Oscar de la Renta noted that, “More than anyone else in the city, Bill has the whole visual history of the last 40 or 50 years of New York. It’s the total scope of fashion in the life of New York.” Cunningham has always published in ephemeral media, magazines and newspaper. He still shoots in film. The stories he has told over the years (“I’m writing with pictures—that’s what I always tell them.”) amount to a half-century of fashion history. But this history is hard to access, dispersed across periodical titles, which are held in private archives or fading to brown in boxes forgotten.

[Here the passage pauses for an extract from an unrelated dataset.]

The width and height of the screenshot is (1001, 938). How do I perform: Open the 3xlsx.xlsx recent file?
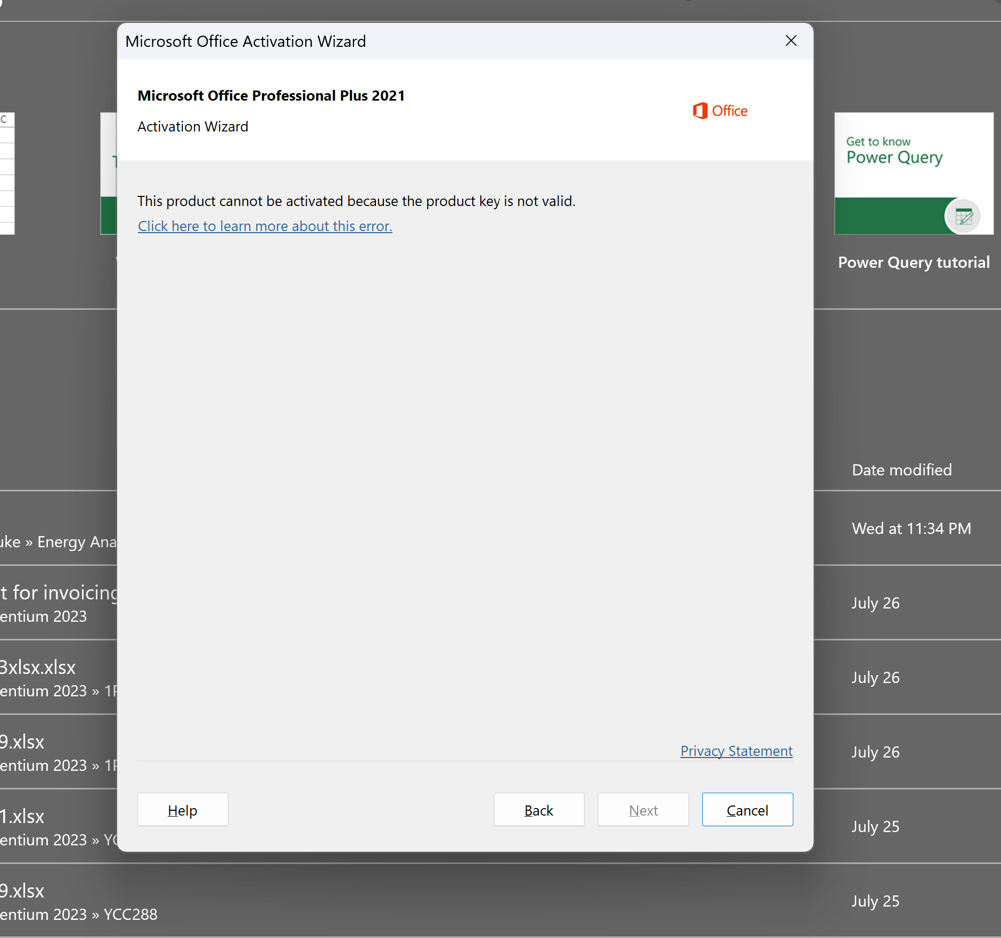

On Vfiles, you can see some of what I’m talking about. High-res images from Details’ early days and the complete Visionaire archive are available on the site. In an editorial from Details No. 3 (1983), Cunningham remarks, of the street style scene, “The liberated thinkers seen on these pages are far removed from the cookie-cutter production of Seventh Avenue, opening new doors so others can safely follow. What we see here is the real original — as close to the art of dressing as you will find anywhere.” We want the real original Bill Cunningham. Publishers, consider this project: Bill Cunningham’s archives, edited and printed, bound in book form.

Until then, we’ll be on the lookout for the photographer’s signature bicycle and royal blue work jacket. We’ll be enjoying “On the Street” and the beauty of Bill’s eye wherever we can find it.